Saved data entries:
*-*-*

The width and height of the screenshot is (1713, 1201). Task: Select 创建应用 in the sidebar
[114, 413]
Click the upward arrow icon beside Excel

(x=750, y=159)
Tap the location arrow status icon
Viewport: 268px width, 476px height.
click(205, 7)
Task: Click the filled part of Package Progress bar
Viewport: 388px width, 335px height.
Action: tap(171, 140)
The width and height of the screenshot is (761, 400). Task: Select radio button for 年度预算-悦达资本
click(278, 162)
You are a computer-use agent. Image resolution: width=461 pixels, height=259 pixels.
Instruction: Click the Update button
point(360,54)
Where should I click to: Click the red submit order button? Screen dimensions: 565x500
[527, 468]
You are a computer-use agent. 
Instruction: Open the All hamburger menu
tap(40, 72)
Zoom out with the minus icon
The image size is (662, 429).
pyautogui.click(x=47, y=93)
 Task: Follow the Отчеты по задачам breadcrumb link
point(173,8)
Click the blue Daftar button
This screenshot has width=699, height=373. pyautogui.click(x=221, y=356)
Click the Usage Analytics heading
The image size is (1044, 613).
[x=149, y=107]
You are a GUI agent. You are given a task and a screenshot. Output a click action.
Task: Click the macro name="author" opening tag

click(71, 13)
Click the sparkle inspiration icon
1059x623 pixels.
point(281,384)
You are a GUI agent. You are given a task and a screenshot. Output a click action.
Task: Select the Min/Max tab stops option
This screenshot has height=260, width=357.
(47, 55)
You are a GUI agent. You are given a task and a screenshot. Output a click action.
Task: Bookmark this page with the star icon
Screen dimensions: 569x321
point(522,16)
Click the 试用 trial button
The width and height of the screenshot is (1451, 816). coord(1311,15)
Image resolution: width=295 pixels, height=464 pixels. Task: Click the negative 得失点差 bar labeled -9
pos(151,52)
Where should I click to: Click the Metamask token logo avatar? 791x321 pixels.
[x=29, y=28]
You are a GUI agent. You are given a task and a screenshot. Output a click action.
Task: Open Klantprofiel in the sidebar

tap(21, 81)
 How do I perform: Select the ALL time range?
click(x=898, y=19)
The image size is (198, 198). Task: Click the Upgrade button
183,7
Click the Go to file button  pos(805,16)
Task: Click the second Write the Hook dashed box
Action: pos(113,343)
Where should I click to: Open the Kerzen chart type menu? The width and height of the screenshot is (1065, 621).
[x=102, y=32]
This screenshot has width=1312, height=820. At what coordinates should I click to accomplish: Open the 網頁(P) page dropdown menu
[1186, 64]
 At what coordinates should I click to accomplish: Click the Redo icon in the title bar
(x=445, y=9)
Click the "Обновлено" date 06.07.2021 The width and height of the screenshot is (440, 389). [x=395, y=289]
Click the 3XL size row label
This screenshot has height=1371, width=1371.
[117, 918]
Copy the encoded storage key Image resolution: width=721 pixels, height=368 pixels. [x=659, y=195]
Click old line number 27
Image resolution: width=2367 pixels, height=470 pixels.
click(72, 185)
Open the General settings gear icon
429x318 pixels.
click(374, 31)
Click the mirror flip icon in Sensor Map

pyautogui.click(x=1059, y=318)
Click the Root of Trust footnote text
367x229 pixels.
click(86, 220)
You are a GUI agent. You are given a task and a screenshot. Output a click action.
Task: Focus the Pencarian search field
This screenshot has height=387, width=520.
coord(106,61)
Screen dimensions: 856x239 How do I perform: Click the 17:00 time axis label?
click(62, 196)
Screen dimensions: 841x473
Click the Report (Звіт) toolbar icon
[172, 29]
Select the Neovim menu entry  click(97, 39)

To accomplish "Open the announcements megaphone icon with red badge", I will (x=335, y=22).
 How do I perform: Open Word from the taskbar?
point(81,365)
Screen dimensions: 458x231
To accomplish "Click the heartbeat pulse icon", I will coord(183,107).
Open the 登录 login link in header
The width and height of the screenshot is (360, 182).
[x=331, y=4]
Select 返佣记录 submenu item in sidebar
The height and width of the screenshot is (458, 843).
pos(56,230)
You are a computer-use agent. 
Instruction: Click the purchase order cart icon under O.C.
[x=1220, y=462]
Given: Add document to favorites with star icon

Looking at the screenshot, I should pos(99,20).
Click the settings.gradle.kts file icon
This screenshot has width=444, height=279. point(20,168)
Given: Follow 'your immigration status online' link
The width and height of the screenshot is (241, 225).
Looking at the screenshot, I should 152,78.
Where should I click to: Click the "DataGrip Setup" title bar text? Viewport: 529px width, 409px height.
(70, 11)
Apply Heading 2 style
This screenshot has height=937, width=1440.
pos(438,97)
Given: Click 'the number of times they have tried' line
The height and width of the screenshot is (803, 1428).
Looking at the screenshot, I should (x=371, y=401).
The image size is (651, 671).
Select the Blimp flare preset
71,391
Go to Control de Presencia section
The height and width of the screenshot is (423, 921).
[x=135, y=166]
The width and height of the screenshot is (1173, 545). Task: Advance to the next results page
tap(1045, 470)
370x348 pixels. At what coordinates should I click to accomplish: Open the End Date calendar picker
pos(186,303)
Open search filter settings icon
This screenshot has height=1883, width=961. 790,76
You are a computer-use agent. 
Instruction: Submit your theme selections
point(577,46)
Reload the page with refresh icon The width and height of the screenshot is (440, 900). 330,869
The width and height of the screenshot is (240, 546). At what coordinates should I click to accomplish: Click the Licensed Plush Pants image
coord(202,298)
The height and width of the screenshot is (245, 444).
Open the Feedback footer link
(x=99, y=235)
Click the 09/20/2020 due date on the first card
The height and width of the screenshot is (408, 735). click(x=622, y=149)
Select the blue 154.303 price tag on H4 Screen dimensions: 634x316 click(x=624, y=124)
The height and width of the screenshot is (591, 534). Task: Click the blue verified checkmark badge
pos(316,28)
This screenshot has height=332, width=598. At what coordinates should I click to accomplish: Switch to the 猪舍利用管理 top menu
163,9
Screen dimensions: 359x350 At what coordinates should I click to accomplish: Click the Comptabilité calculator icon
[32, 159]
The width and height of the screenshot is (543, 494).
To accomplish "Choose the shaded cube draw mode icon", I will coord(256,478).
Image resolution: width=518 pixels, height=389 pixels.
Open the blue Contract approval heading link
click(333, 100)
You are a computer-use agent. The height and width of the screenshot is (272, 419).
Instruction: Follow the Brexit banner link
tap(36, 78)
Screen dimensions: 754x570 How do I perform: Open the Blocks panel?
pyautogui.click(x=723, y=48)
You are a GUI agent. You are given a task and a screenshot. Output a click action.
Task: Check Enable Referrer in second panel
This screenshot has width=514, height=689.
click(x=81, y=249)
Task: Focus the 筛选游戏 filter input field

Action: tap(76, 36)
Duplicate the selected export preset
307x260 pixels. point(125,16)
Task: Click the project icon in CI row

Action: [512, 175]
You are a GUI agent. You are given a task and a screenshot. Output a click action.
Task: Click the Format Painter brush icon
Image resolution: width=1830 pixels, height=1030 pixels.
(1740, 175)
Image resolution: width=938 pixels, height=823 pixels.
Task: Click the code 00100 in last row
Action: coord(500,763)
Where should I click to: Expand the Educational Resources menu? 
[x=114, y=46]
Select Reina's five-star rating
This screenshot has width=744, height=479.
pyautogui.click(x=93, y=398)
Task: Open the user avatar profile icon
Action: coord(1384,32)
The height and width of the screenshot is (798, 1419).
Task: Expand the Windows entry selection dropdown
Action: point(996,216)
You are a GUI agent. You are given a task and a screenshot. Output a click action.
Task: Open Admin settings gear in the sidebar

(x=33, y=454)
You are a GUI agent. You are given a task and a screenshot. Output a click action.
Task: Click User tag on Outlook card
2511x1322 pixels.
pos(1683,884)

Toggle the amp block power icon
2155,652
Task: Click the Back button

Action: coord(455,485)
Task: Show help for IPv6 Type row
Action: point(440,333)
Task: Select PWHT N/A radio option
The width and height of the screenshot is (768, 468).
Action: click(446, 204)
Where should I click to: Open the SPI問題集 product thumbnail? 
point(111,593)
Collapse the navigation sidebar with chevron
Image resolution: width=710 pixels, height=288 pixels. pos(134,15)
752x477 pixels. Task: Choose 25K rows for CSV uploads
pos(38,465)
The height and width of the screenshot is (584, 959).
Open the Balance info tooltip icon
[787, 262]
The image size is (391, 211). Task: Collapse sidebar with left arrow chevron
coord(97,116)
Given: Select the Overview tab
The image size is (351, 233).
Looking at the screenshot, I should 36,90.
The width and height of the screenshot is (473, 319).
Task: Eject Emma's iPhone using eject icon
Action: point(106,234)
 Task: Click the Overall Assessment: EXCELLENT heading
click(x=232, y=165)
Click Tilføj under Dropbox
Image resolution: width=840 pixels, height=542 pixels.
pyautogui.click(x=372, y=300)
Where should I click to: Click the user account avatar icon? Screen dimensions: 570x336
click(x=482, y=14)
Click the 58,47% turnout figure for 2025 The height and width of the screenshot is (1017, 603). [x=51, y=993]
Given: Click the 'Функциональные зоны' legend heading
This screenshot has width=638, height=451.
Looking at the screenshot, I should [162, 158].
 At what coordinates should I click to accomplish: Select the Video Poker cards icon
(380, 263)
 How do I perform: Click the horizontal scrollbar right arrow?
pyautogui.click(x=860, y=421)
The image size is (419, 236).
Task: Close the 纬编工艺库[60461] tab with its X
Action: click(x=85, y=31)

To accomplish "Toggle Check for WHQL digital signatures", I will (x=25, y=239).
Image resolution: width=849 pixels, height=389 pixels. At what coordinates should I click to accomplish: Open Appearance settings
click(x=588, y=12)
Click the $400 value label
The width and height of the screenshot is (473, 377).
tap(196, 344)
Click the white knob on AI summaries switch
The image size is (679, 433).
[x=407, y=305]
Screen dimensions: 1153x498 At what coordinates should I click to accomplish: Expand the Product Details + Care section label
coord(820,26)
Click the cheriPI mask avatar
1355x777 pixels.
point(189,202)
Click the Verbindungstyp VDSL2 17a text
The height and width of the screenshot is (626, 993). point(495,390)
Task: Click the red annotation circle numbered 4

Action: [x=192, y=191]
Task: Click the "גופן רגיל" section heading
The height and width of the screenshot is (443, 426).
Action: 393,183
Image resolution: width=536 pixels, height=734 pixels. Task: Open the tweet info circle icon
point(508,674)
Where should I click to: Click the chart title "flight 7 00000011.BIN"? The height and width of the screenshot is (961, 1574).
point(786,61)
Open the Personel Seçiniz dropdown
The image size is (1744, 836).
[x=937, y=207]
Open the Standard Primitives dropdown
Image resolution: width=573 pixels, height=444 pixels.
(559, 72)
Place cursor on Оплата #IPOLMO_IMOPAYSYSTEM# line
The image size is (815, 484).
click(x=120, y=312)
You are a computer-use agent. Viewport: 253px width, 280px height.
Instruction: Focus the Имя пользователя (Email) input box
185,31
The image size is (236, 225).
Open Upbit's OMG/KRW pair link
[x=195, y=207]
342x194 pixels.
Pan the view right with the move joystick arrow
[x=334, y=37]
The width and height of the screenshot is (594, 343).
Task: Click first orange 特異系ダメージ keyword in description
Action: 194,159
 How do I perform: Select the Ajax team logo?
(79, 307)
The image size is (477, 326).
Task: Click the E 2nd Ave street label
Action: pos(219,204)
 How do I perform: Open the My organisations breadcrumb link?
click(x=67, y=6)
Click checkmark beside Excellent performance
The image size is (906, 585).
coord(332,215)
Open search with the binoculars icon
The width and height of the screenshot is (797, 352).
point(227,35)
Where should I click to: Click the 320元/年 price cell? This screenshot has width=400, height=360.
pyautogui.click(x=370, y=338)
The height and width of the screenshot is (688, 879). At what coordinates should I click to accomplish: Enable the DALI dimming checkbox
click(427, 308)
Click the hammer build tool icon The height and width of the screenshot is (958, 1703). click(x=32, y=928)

*-*-*

Render the lines as a Markdown table with the columns No. and Line, one numbered row per line and blank lines left out. Begin at the line that contains "Screen dimensions: 841x473" and stop after the line that contains "Looking at the screenshot, I should pos(99,20).".

> **WRITTEN REPLY**:
| No. | Line |
|---|---|
| 1 | Screen dimensions: 841x473 |
| 2 | Click the Report (Звіт) toolbar icon |
| 3 | [172, 29] |
| 4 | Select the Neovim menu entry  click(97, 39) |
| 5 | To accomplish "Open the announcements megaphone icon with red badge", I will (x=335, y=22). |
| 6 |  How do I perform: Open Word from the taskbar? |
| 7 | point(81,365) |
| 8 | Screen dimensions: 458x231 |
| 9 | To accomplish "Click the heartbeat pulse icon", I will coord(183,107). |
| 10 | Open the 登录 login link in header |
| 11 | The width and height of the screenshot is (360, 182). |
| 12 | [x=331, y=4] |
| 13 | Select 返佣记录 submenu item in sidebar |
| 14 | The height and width of the screenshot is (458, 843). |
| 15 | pos(56,230) |
| 16 | You are a computer-use agent.  |
| 17 | Instruction: Click the purchase order cart icon under O.C. |
| 18 | [x=1220, y=462] |
| 19 | Given: Add document to favorites with star icon |
| 20 | Looking at the screenshot, I should pos(99,20). |